Stored data.
_ _ _ _ _

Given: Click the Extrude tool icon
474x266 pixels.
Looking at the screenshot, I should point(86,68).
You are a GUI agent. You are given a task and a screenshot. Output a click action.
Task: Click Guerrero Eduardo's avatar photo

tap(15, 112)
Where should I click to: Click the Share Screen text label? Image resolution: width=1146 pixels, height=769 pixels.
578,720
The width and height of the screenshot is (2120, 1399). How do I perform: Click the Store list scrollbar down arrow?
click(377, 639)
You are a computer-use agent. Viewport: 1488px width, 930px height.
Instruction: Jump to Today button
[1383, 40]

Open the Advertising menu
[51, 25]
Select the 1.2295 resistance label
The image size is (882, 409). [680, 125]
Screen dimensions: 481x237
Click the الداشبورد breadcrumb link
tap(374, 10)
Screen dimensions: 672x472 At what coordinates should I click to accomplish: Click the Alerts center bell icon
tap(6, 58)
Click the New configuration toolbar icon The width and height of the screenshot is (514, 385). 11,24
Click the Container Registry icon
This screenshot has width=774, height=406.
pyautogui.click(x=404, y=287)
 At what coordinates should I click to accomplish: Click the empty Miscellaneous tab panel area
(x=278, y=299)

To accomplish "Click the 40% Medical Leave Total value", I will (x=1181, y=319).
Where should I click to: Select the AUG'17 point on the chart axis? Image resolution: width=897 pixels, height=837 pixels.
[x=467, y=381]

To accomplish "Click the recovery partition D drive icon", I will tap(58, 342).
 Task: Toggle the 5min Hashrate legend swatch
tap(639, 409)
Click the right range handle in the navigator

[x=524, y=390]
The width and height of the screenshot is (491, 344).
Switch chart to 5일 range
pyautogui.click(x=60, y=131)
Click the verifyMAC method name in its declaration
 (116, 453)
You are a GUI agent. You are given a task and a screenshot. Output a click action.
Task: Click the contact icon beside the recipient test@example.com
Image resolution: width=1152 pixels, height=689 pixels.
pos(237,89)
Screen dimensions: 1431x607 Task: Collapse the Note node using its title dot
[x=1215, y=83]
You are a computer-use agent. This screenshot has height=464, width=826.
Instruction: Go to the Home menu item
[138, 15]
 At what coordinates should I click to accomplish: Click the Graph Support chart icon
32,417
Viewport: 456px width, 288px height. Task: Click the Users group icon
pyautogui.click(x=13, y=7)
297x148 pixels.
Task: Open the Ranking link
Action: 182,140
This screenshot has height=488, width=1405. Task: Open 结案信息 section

_ _ _ _ _

All records shown above need to be written out again verbatim.

Given: Click the Extrude tool icon
474x266 pixels.
Looking at the screenshot, I should point(86,68).
You are a GUI agent. You are given a task and a screenshot. Output a click action.
Task: Click Guerrero Eduardo's avatar photo

tap(15, 112)
Where should I click to: Click the Share Screen text label? Image resolution: width=1146 pixels, height=769 pixels.
578,720
The width and height of the screenshot is (2120, 1399). How do I perform: Click the Store list scrollbar down arrow?
click(377, 639)
You are a computer-use agent. Viewport: 1488px width, 930px height.
Instruction: Jump to Today button
[1383, 40]

Open the Advertising menu
[51, 25]
Select the 1.2295 resistance label
The image size is (882, 409). [680, 125]
Screen dimensions: 481x237
Click the الداشبورد breadcrumb link
tap(374, 10)
Screen dimensions: 672x472 At what coordinates should I click to accomplish: Click the Alerts center bell icon
tap(6, 58)
Click the New configuration toolbar icon The width and height of the screenshot is (514, 385). 11,24
Click the Container Registry icon
This screenshot has width=774, height=406.
pyautogui.click(x=404, y=287)
 At what coordinates should I click to accomplish: Click the empty Miscellaneous tab panel area
(x=278, y=299)

To accomplish "Click the 40% Medical Leave Total value", I will (x=1181, y=319).
Where should I click to: Select the AUG'17 point on the chart axis? Image resolution: width=897 pixels, height=837 pixels.
[x=467, y=381]

To accomplish "Click the recovery partition D drive icon", I will tap(58, 342).
 Task: Toggle the 5min Hashrate legend swatch
tap(639, 409)
Click the right range handle in the navigator

[x=524, y=390]
The width and height of the screenshot is (491, 344).
Switch chart to 5일 range
pyautogui.click(x=60, y=131)
Click the verifyMAC method name in its declaration
 (116, 453)
You are a GUI agent. You are given a task and a screenshot. Output a click action.
Task: Click the contact icon beside the recipient test@example.com
Image resolution: width=1152 pixels, height=689 pixels.
pos(237,89)
Screen dimensions: 1431x607 Task: Collapse the Note node using its title dot
[x=1215, y=83]
You are a computer-use agent. This screenshot has height=464, width=826.
Instruction: Go to the Home menu item
[138, 15]
 At what coordinates should I click to accomplish: Click the Graph Support chart icon
32,417
Viewport: 456px width, 288px height. Task: Click the Users group icon
pyautogui.click(x=13, y=7)
297x148 pixels.
Task: Open the Ranking link
Action: 182,140
This screenshot has height=488, width=1405. Task: Open 结案信息 section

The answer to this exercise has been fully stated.